Triana es sinónimo de arte. Arte en la triana alfarera, arte en la Triana marinera, arte en el sonido que en la fragua hacia el martillo al golpear el yunque, arte en sus toreros y arte, sobre todo arte, en su cante. El cante de Triana tiene un aire, un estilo personal propio, hasta tal punto que ha dado origen a lo que se conoce con el nombre de Escuela Trianera, la que junto a la Escuela Jerezana, ha contribuido, posiblemente, más a la jondura del cante.

Un trianero nacido en Sanlúcar, Manuel Lauriño, en su pregón de la Velá de Sant'Ana del año 1993, decía que...

"El desgarro de una soleá, el lamento de una seguiriya, el vuelo de una toná, el desplante de un paso de baile, la hondura de una verónica, la filigrana de un hierro forjado o la joya cerámica de un azulejo, han tenido su origen en ese baño telúrico de sol, que les llegaba hasta los tuétanos.

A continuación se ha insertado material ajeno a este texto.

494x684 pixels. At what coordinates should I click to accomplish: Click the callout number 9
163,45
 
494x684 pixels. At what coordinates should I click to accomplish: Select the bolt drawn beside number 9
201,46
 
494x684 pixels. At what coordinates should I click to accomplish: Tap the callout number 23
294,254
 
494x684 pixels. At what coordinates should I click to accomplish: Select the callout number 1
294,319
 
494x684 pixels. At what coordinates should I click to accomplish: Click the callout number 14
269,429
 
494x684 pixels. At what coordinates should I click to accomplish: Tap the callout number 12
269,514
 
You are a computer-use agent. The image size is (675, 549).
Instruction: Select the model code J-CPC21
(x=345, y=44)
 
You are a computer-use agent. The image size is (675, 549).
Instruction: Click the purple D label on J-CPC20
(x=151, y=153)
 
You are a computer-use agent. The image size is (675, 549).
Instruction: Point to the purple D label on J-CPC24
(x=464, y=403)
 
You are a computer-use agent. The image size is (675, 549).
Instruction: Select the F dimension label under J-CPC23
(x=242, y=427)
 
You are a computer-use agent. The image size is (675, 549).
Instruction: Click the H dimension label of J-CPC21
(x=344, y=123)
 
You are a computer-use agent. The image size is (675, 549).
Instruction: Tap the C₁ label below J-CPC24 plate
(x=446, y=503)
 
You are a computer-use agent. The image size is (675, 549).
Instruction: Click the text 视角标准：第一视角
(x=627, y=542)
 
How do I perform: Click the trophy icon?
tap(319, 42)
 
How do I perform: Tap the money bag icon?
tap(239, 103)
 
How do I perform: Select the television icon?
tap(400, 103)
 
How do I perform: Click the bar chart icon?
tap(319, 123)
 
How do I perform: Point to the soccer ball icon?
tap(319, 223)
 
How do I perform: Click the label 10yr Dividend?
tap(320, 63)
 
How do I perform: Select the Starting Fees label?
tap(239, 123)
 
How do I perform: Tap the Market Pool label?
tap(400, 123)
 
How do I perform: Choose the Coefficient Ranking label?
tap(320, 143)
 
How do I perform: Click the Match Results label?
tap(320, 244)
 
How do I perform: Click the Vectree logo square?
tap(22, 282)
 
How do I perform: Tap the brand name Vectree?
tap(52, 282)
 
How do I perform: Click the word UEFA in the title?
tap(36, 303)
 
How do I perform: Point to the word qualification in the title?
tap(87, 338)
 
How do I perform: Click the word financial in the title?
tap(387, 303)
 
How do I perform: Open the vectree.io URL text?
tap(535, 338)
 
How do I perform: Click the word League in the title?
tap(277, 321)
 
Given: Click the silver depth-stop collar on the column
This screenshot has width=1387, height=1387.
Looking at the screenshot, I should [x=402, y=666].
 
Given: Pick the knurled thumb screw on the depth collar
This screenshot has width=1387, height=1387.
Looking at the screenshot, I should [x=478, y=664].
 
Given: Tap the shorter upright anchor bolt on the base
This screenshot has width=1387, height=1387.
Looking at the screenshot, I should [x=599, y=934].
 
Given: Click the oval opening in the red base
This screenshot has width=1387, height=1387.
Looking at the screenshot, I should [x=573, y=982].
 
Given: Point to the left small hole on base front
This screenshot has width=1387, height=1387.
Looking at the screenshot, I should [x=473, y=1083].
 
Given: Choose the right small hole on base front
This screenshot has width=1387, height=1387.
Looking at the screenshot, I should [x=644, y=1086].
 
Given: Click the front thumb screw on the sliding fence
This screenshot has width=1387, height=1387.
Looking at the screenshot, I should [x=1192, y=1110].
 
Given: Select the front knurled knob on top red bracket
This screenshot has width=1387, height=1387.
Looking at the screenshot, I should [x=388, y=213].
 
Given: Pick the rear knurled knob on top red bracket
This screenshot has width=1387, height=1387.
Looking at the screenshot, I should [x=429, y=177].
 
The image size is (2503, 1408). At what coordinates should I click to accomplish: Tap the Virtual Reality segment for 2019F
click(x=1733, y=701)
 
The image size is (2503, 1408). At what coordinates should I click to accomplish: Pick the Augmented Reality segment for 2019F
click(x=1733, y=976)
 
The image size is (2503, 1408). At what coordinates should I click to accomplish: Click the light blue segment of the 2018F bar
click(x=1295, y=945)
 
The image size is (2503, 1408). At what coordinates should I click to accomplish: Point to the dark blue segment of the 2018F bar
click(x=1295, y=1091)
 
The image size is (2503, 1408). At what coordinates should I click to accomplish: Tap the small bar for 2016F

A Triana hay que buscarla a ciegas por caminos oníricos, laberintos trenzados de sueños, entre las tibias cenizas de un sentimiento agónico, sabiendo además que, a lo mejor, no la encontraremos nunca."

Triana fue como una gran familia ubicada en un entorno limitado por Guadalquivir y la Cava y por los conventos de La Cartuja y los Remedios. Familia con una gran personalidad que el tiempo ha ido modificando incluso en sus límites, pues salvo por el Guadalquivir, por los otros tres puntos cardinales trianeros, sus límites se han ido difuminando con el tiempo.

Aún así, algunas personas de honda raigambre trianera nos van a hablar de Triana poniendo de relieve en diversas facetas, la enorme personalidad artística de Triana. En septiembre incorporaremos algunos registros sonoros para poner de manifiesto lo que se expone en estos trabajos.

Nuestro agradecimiento a todos aquellos que han colaborado en este número dedicado a Triana, y en especial la familia de Vicente Flores, por hebernos facilitado las ilustraciones de estos artículos, que llevan la firma del dibujante y pintor trianero, cuya memoria ha quedado inmortalizada en una de las calles de su querida Triana.